Sheriff C.T. Woody said deputies finished moving the last of the 945 inmates to the 1,032-bed Richmond City Justice Center on Saturday.

The six-story, 430,000-square-foot, air-conditioned jail along Fairfield Way replaces one roughly half its size that was built in the 1960s. That facility, which lacked air-conditioning, had long suffered from significant maintenance issues and routinely held between 1,300 and 1,500 inmates even though it was constructed to accommodate 880.

“Through blistering heat, unceasing overcrowding and crumbling infrastructure, we have made it,” a beaming Woody said outside his second-floor office suite Monday afternoon.

Mayor Dwight C. Jones said various city departments, including the office of Commonwealth’s Attorney Michael N. Herring, had worked hard to ensure that the new jail not be overwhelmed by large numbers of inmates who might otherwise qualify for alternatives to incarceration.

In recent months, Herring’s prosecutors took the lead with several measures that helped reduce the number of inmates at the Richmond City Jail, including steering certain non-violent offenders to a newly established Day Reporting Center for counseling and job services, trying to help people in need of mental-health services find alternatives to incarceration, trying to determine who might be good candidates to home electronic monitoring and making bond easier to obtain for certain non-violent defendants.

The result was that in a matter of months, the daily inmate count at the jail dropped by roughly 400, and Woody and Mayor Dwight C. Jones voiced hope Monday that the population at the new facility might drop even lower.

“Jail should be the last option, and not the first,” Jones said.

Chris Beschler, the city's deputy chief administrative officer of operations, said the new jail remains on target to come in at its budgeted cost of just under $134 million. The city's contract with Tompkins-Ballard Joint Venture calls for the company to complete its work by Dec. 3.

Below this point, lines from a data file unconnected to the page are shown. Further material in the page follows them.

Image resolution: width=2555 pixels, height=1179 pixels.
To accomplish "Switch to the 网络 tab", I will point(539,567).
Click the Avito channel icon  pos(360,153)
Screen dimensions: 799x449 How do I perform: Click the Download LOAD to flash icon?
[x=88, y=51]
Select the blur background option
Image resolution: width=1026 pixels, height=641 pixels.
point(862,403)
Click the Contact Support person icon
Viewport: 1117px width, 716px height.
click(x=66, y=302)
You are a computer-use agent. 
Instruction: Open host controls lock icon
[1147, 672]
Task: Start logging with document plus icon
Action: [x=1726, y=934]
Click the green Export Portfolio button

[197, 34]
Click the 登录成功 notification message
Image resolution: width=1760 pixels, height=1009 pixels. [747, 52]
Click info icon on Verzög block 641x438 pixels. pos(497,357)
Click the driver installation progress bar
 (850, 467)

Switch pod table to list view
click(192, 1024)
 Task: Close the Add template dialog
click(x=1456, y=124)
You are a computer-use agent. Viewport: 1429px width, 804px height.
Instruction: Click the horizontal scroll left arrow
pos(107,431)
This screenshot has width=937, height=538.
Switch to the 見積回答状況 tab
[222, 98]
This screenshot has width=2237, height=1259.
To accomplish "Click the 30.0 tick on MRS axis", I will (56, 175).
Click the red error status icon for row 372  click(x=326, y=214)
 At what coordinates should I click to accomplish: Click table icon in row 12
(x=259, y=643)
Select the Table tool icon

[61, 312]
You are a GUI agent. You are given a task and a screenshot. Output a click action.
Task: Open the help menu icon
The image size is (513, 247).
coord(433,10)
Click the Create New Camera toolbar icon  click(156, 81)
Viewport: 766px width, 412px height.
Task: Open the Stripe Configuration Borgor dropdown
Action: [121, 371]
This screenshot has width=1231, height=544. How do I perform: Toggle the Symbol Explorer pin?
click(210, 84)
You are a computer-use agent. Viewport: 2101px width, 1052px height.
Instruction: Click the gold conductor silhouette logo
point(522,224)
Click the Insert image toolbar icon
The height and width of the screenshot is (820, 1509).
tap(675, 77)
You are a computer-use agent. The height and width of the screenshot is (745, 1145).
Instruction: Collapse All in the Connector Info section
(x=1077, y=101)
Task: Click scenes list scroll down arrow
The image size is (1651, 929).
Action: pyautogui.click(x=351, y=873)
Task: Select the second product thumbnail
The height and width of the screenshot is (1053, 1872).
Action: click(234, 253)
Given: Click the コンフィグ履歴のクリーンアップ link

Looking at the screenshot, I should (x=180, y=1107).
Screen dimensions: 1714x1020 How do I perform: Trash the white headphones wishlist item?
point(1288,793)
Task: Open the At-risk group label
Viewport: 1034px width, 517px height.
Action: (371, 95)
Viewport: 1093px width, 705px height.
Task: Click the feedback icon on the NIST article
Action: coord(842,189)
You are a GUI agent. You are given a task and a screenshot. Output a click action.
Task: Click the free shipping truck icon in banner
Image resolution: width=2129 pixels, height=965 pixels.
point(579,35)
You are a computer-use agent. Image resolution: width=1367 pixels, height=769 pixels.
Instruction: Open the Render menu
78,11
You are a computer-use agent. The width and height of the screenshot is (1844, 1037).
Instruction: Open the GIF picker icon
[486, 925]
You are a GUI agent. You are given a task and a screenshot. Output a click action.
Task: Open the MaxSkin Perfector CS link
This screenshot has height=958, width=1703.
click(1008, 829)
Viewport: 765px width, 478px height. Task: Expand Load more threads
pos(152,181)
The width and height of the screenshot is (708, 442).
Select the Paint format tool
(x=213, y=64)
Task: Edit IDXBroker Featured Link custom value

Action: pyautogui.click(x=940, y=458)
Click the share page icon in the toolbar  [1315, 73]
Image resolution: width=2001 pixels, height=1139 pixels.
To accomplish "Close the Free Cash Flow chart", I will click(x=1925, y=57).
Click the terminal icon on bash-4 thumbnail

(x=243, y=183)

Now that the inmates have all been transferred to the new jail, Beschler said, work crews will turn their attention to environmental abatement of the old facility, renovation of the women's annex, demolition of the jail and final site work, which includes landscaping and parking lot construction.

Beschler said he is confident the job will be finished by the contractually agreed-upon date.

Jones said 47 percent of the work on building the new jail – roughly $54 million worth of business – went to minority contractors.